Extracted text:

==*==

## CSC 583 Ngrams -- Example Scratch Code

In [1]:
import nltk

In [2]:
s1 = "i like sam"
s2 = "sam is great"
s3 = "sam is funny"
s4 = "i like funny people"
s5 = "i know many funny people like sam"

In [3]:
sentences = [s.split() for s in [s1, s2, s3, s4, s5]]
print (sentences)

[['i', 'like', 'sam'], ['sam', 'is', 'great'], ['sam', 'is', 'funny'], ['i', 'like', 'funny', 'people'], ['i', 'know', 'many', 'funny', 'people', 'like', 'sam']]


In [21]:
# flatten the sentences (a nested list) to a flat list
def flatten(sents):
  # assuming the nesting level of 2..
  return [token for sent in sents for token in sent]

newlist = flatten(sentences)
print (newlist)

['i', 'like', 'sam', 'sam', 'is', 'great', 'sam', 'is', 'funny', 'i', 'like', 'funny', 'people', 'i', 'know', 'many', 'funny', 'people', 'like', 'sam']


### NLTK FreqDist
NLTK **FreqDist** is a **dictionary** where, given a/one (flattened) list of items,
it stores the frequency counts of the items (item, its-frequency) in the list, where **item is the key and its-frequency is the value**.

==*==

Extracted entries:
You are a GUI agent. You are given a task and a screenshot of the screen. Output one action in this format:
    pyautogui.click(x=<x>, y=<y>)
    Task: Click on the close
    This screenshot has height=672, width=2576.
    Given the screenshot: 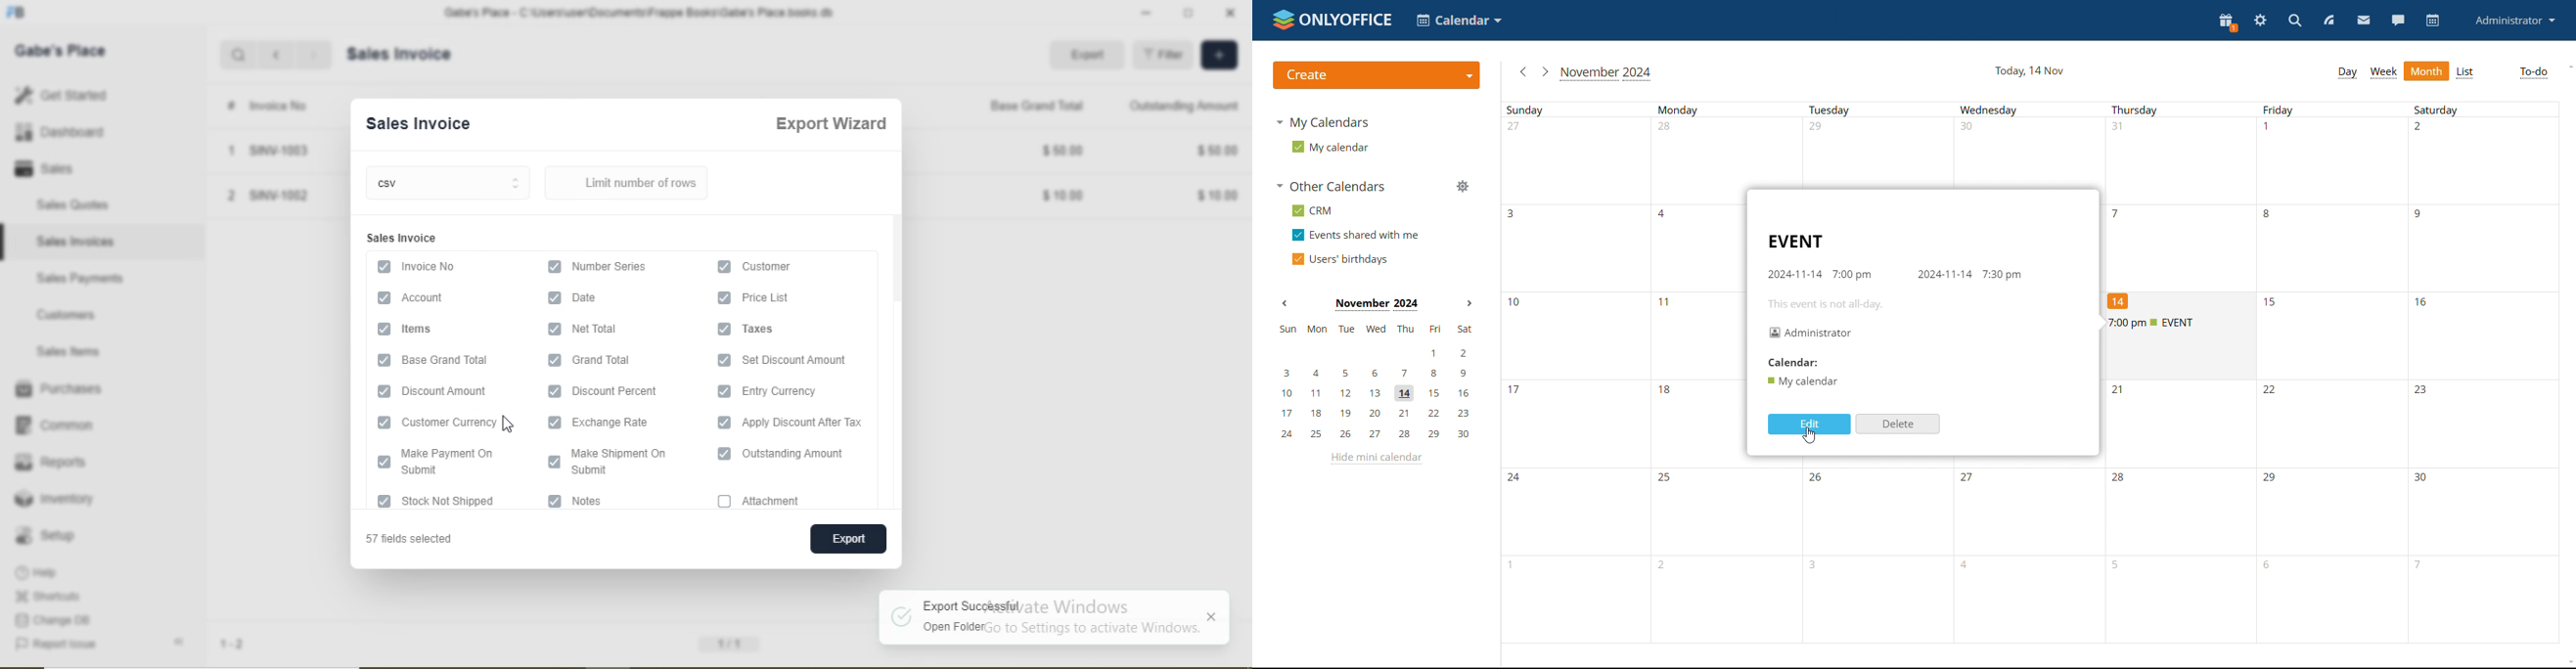 What is the action you would take?
    pyautogui.click(x=1236, y=13)
    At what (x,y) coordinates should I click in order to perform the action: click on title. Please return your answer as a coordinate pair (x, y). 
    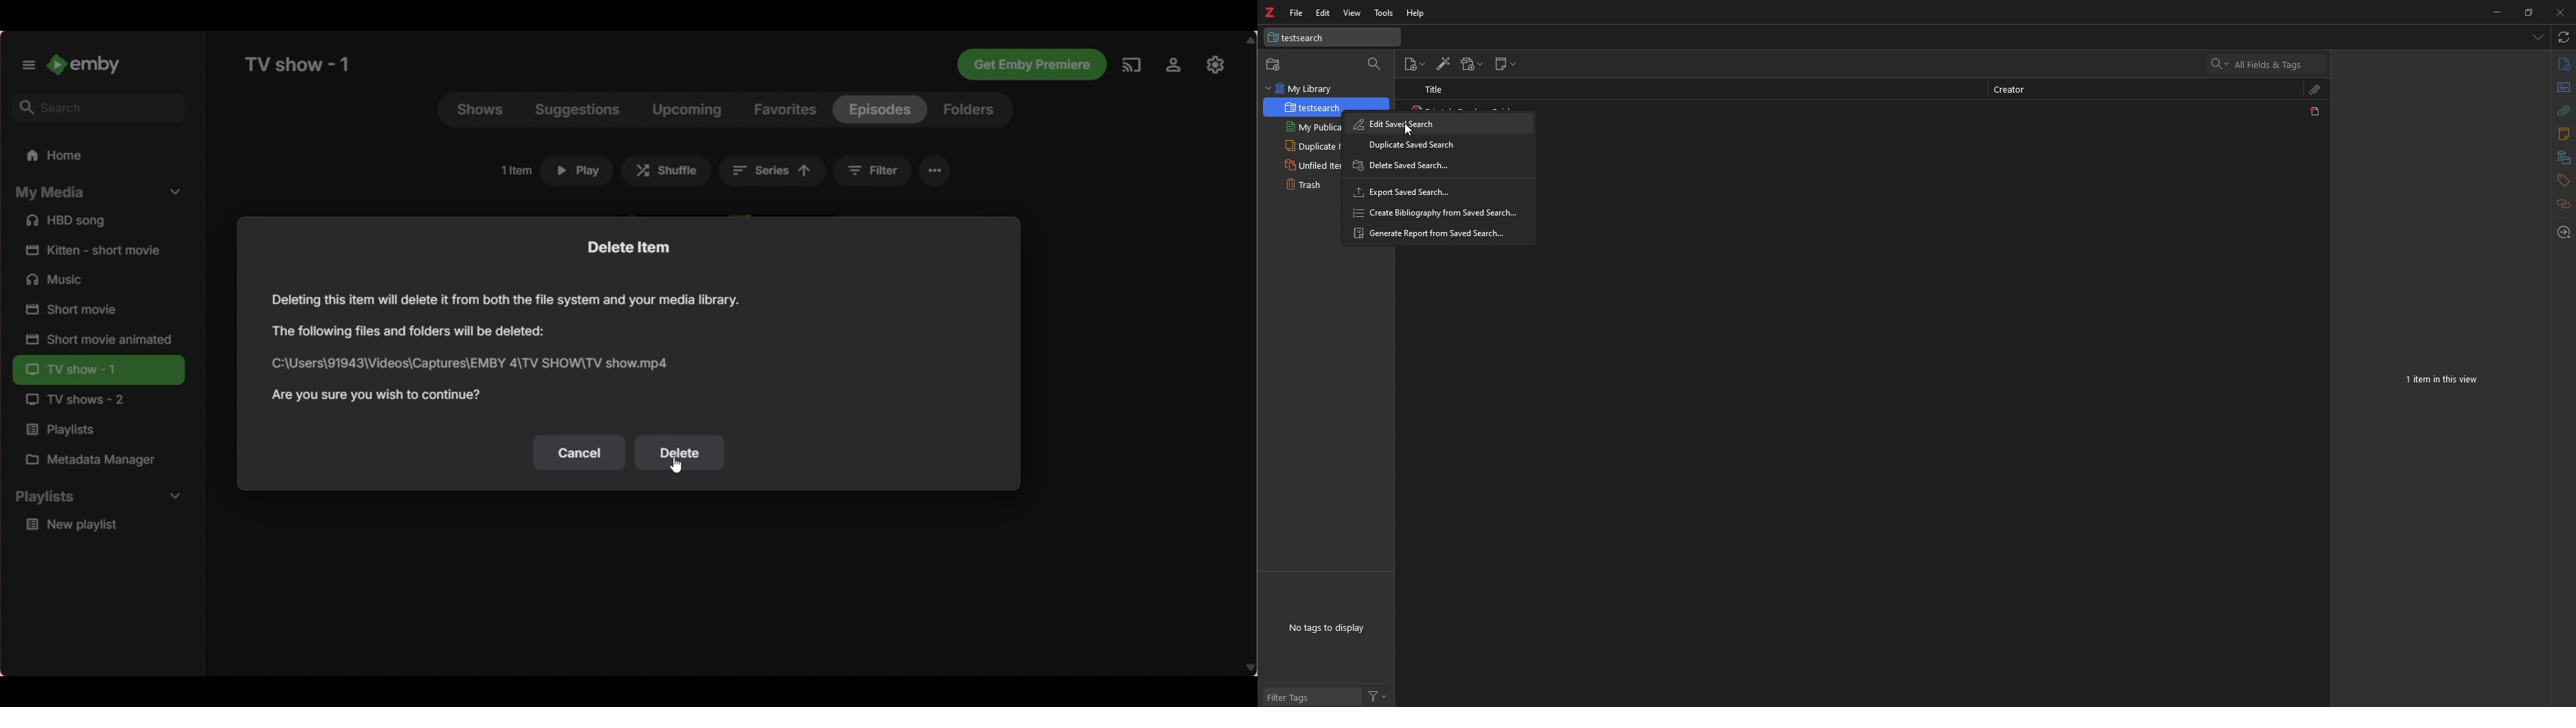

==*==

Required actions:
1) Write out the part of the n-gram scratch code that opens with "### NLTK FreqDist" and closes with "is the value**.", unchanged.
2) Resume the NLTK n-gram scratch code from the point where it stops.

Answers given:
1)
### NLTK FreqDist
NLTK **FreqDist** is a **dictionary** where, given a/one (flattened) list of items,
it stores the frequency counts of the items (item, its-frequency) in the list, where **item is the key and its-frequency is the value**.

2)
(1) Uningrams

In [9]:
fdist1 = nltk.probability.FreqDist(newlist)
print (fdist1)

<FreqDist with 9 samples and 20 outcomes>


In [45]:
# you can use the same Python syntax to access things in FreqDist
print (fdist1['i'])
print (fdist1['sam'])
print (fdist1['people'])
print (fdist1['noriko'])
# show all keys and values
print (fdist1.items())
print (f"The total frequency is {sum(fdist1.values())}")

3
4
2
0
dict_items([('i', 3), ('like', 3), ('sam', 4), ('is', 2), ('great', 1), ('funny', 3), ('people', 2), ('know', 1), ('many', 1)])
The total frequency is 20


#### (!) Convert frequencies to **probabilities** using .freq() -- for unigrams

In [47]:
print (fdist1.freq('i'))      # should be 3/20 = 0.15
print (fdist1.freq('sam'))    # should be 4/20 = 0.2
print (fdist1.freq('people')) # should be 2/20 = 0.1
print (fdist1.freq('noriko')) # should be 0/20 = 0.0

0.15
0.2
0.1
0.0


## NLTK ngrams()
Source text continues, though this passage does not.